最近では「マツコ会議」や、RHYMESTER・宇多丸氏がパーソナリティを務める「アフター6ジャンクション」などで紹介され、徐々に認知度も広がっているイベント・LIMITSの概要はこうだ。
毎回ランダムで出されるテーマに沿って、デジタルアートのクリエイターが1対1で20分間、アート制作をおこなう。ステージ上に用意された液晶タブレットなどを駆使して、作品を作り上げ、審査員と会場の観客の投票により、勝敗を決するバトルだ。
音楽のライブ会場さながらの派手なステージでは、MCが実況をしながら盛り上げ、観客は徐々にでき上がっていくアートの内容に魅了される。そんなイベントである。
2015年に大阪で第1回大会が開催されたのち、大会の規模は年々拡大。きたる5月12日(土)、13日(日)には、世界大会「LIMITS World Grand Prix 2018」が渋谷ヒカリエ(ホールA)で開催される。
出場者約400名のなかから、東京・大阪・名古屋に加えて、香港・台湾・韓国・アメリカのロサンゼルスにておこなわれた予選と各地の決勝大会を勝ち抜いたトップ16名がぶつかり合い、優勝賞金500万円とその栄誉を勝ち取るべく戦いに挑む。
年齢、性別、国籍といった出場者のバックグラウンドも様々でハイレベル。日本からの出場者では、EXILE×倖田來未やPerfumeなどの作品にも携わるイラストレーター/デザイナーの上田バロン氏や、hide(X JAPAN)アートワークやゲーム『鉄拳7』ビジュアルなどを手がけるjbstyle.氏など、有名クリエイターも多い。
この大一番を前に、このイベント魅力やこれまで辿ってきた道のり、今後世界にどう展開するかという野望を、運営会社代表でプロデューサーの大山友郎氏に語ってもらった。
取材、文/森祐介
写真/市村岬
プロセスを“ビジュアル化”したら面白い
──このイベントを始めたきっかけはなんでしょうか?
大山氏:
日本には素晴らしいアーティストがたくさんいますが、もっと評価をされていいのにな、と感じることがあったんですね。彼らのすごさを伝えるためには、多くの人から見てもらう場とスターが必要です。そのために、いろいろ仕掛けていたなかの一つがこのイベントでした。

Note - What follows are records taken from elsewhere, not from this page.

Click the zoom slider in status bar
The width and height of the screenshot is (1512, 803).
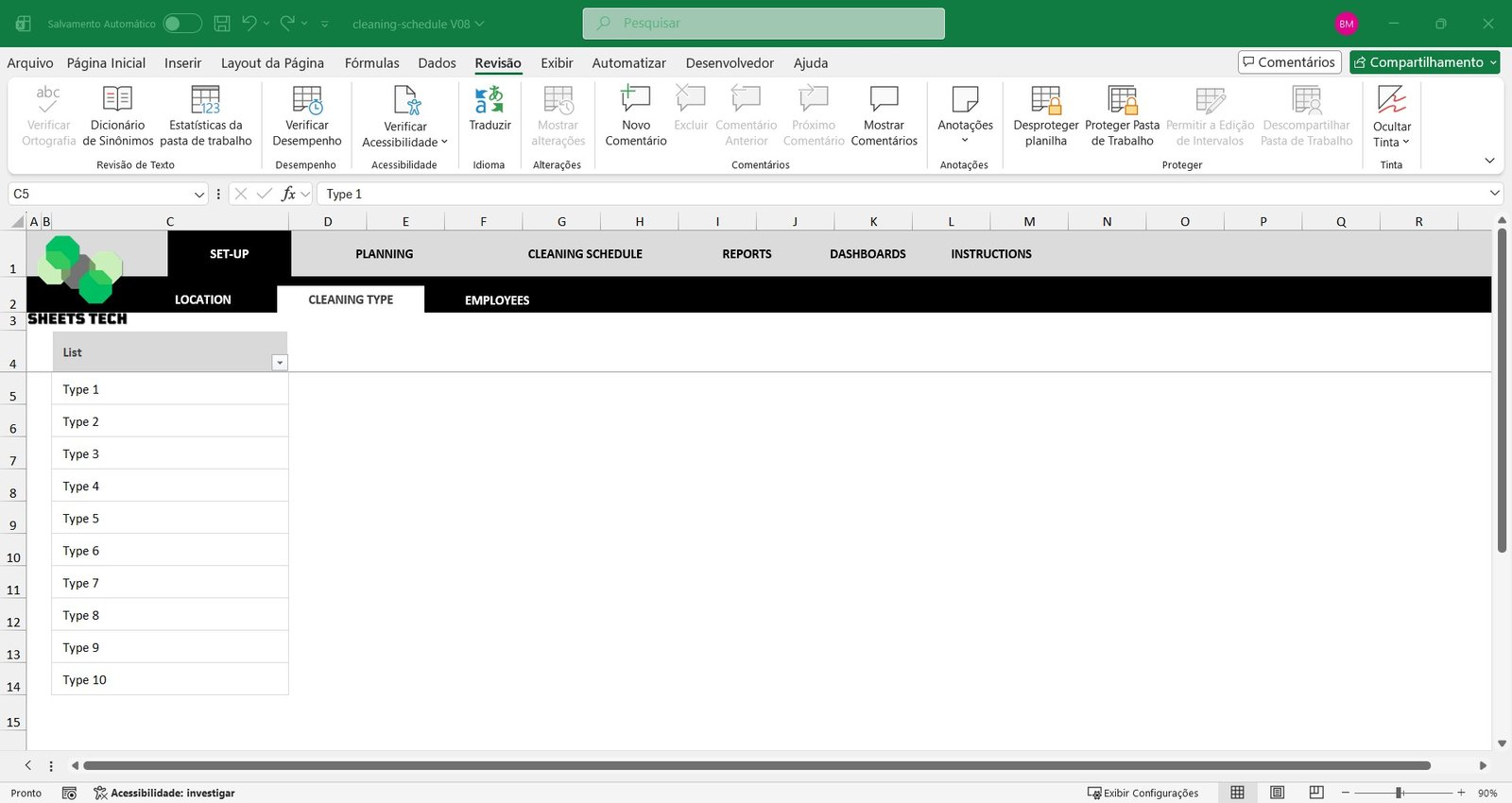point(1399,793)
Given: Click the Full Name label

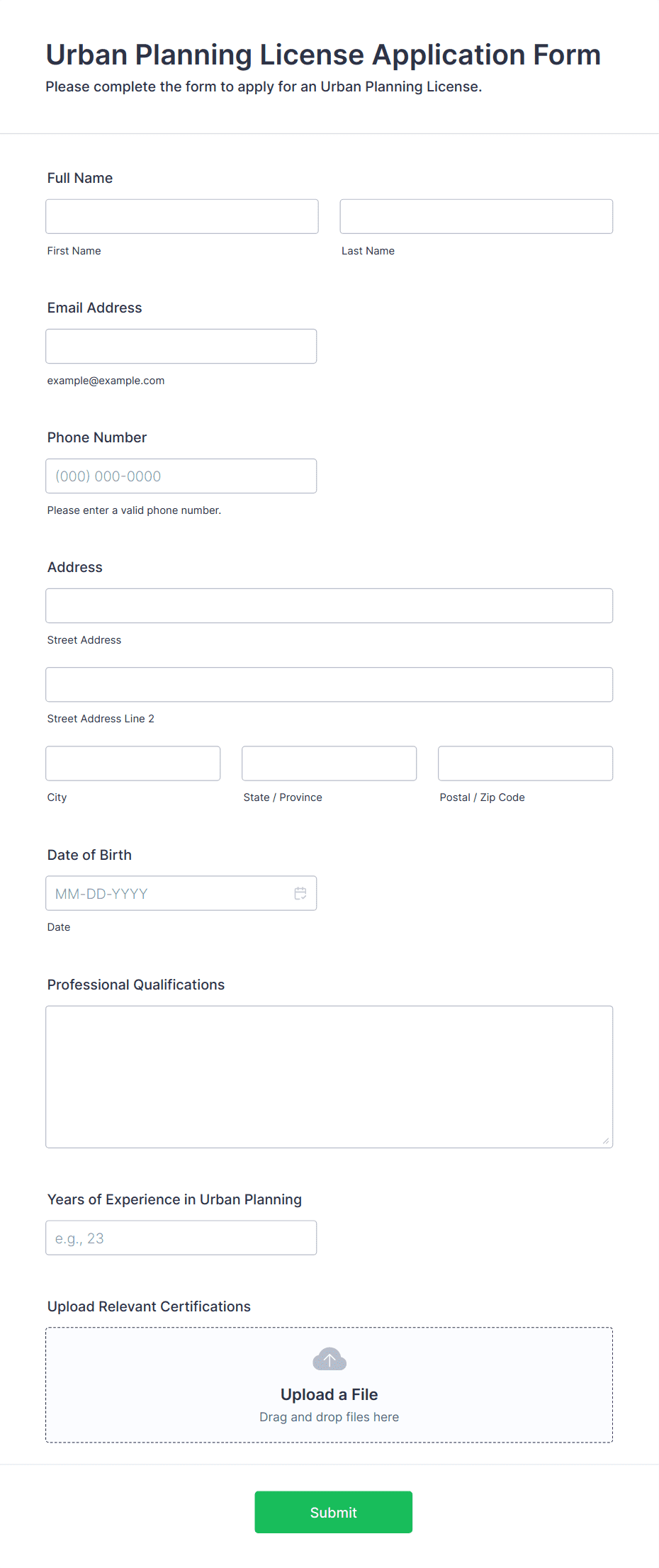Looking at the screenshot, I should (x=80, y=178).
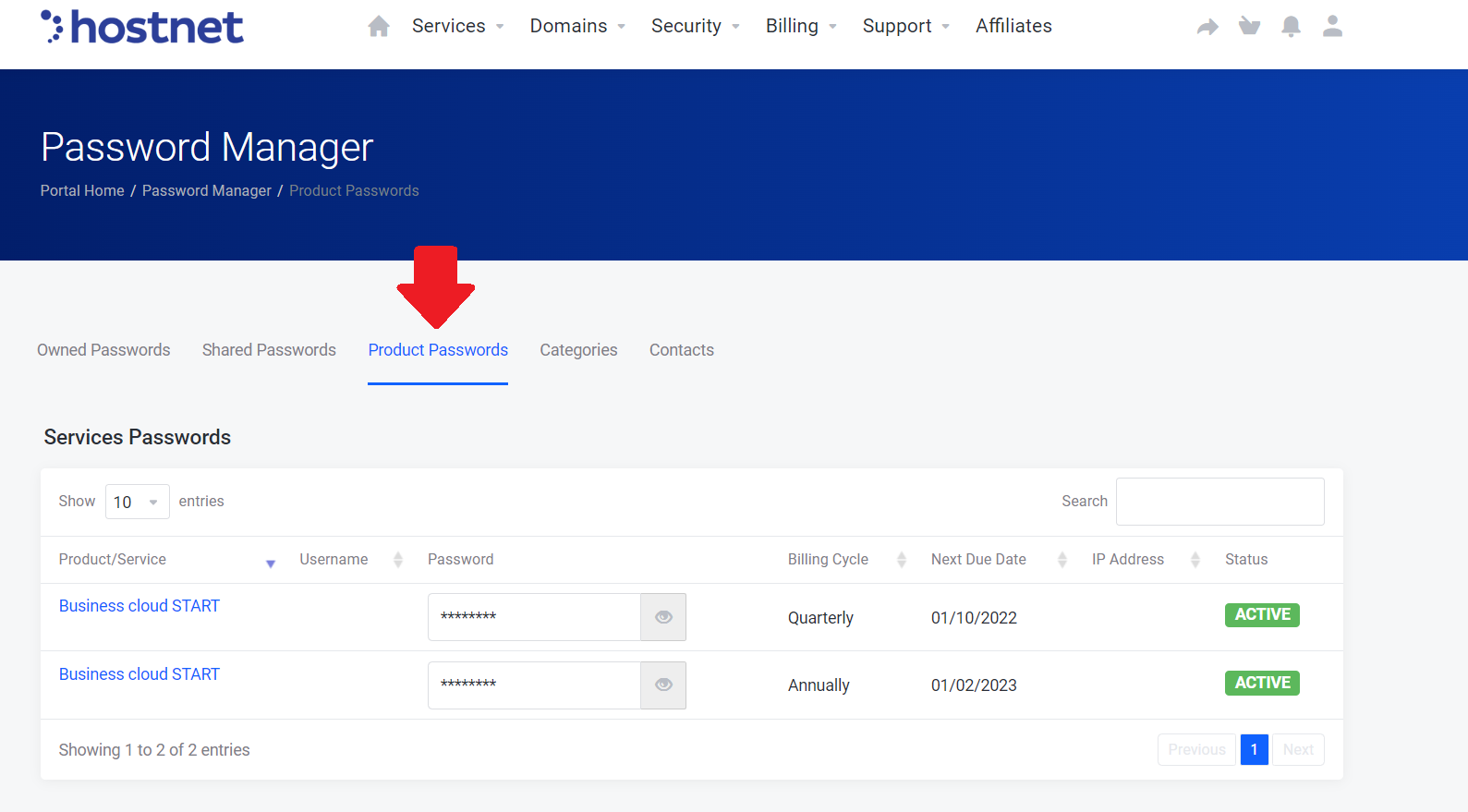Reveal password for Annually Business cloud START
This screenshot has width=1468, height=812.
[x=663, y=685]
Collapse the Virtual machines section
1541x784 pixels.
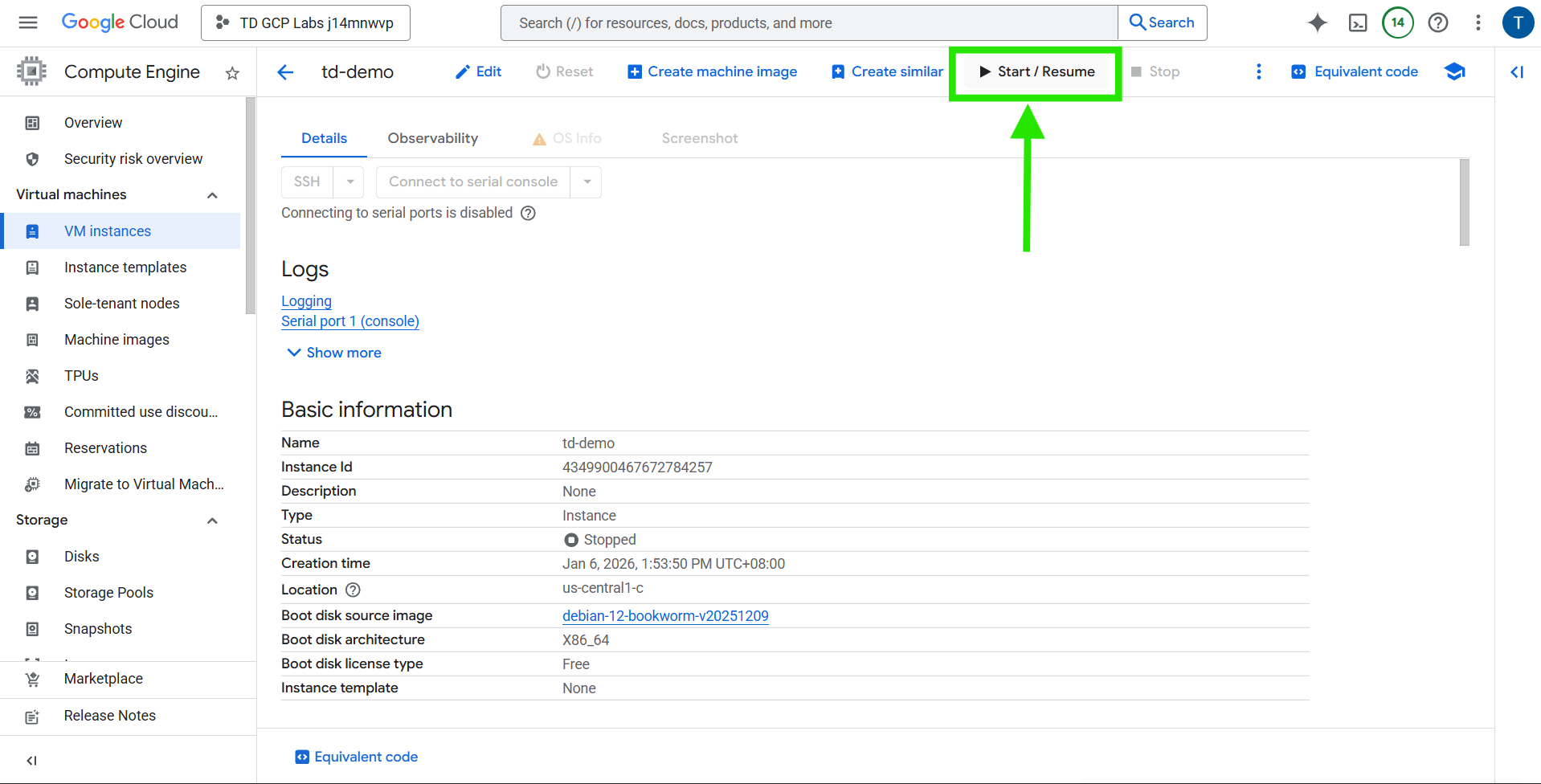(x=212, y=195)
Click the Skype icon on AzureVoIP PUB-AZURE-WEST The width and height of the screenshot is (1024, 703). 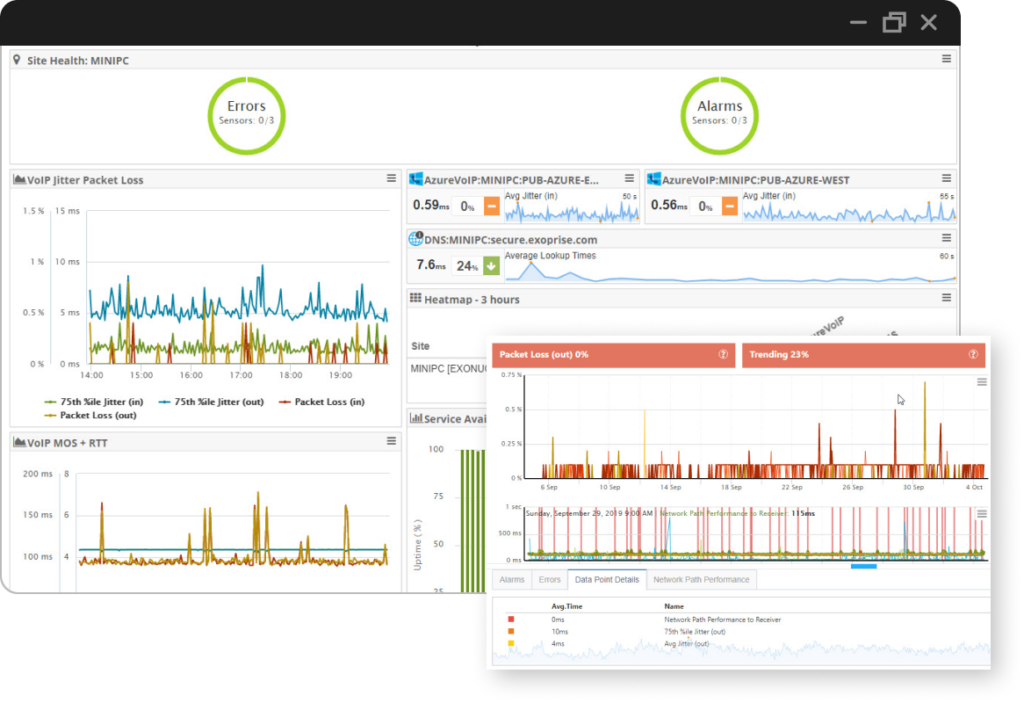pyautogui.click(x=656, y=179)
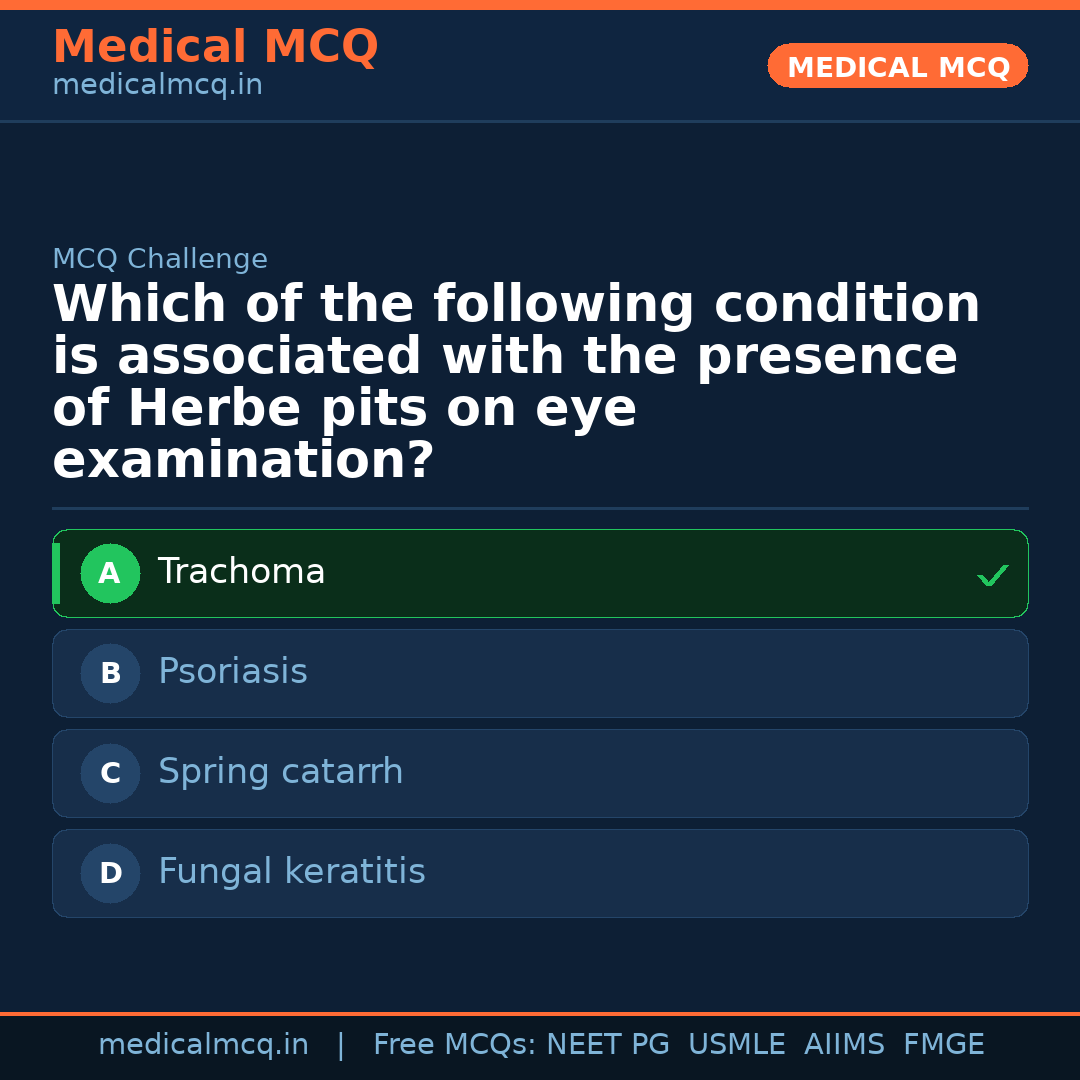Open the medicalmcq.in footer link

[204, 1044]
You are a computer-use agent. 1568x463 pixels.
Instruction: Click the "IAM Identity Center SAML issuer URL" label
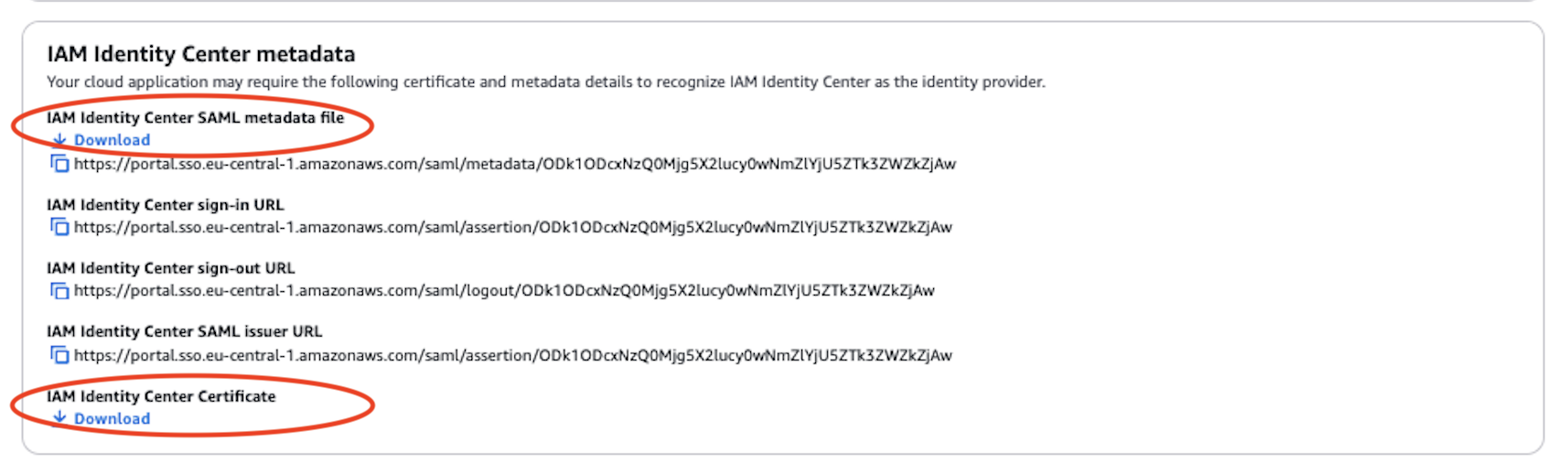pos(185,331)
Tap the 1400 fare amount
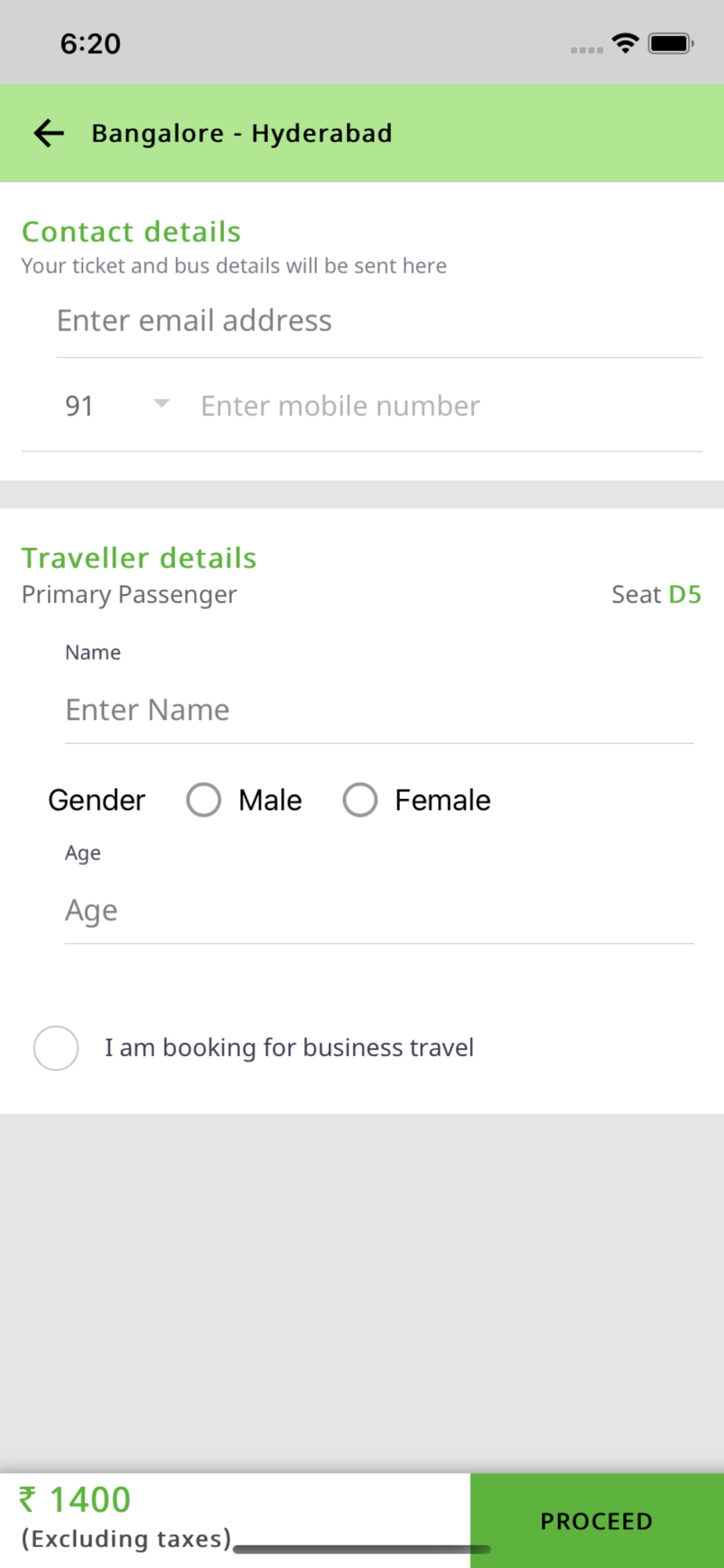Viewport: 724px width, 1568px height. click(x=90, y=1499)
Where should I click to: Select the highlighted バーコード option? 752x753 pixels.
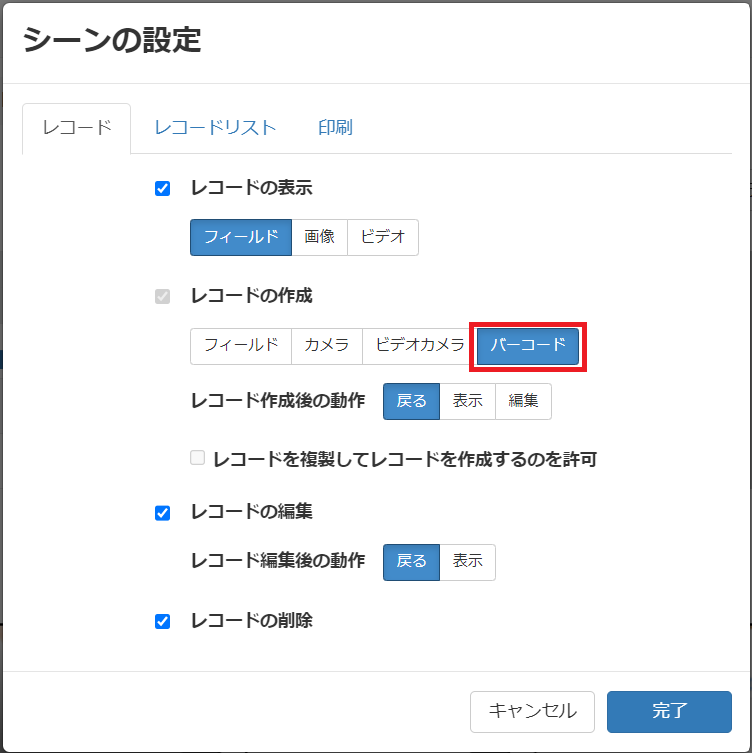coord(528,346)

──まだ見たことがない人に向けて、LIMITSというイベントの魅力を教えてください。
大山氏:
まずは、出場しているアーティストたちがすごい絵を描いてるんだってことを見てもらいたいんです。そのアート自体もそうだし、いろんなイラストやアートに触れてきた人でも、作り上げていく過程を見ることってなかなかないですよね。
※2017年2月におこなわれた世界大会決勝のダイジェスト動画。
『料理の鉄人』って番組がありましたけど、「料理する行程なんて面白いのかな?」って思っていても、ビジュアル化したら意外と面白い。番組フォーマットが世界に輸出されているほどです。ただ単に作るだけじゃなくて、時間内で作るために追い込まれてる感じや、汗がたら〜ってたれる光景って、見てる側もドキドキする。そういった、スポーツとのミクスチャー感もみどころです。
“勝敗”はどうつくのか
──審査をする際、どういった点で判断をするのでしょうか?
大山氏:
審査のポイントは、アイデア、スピード、テクニック、ビジュアルストーリーテリングの4つです。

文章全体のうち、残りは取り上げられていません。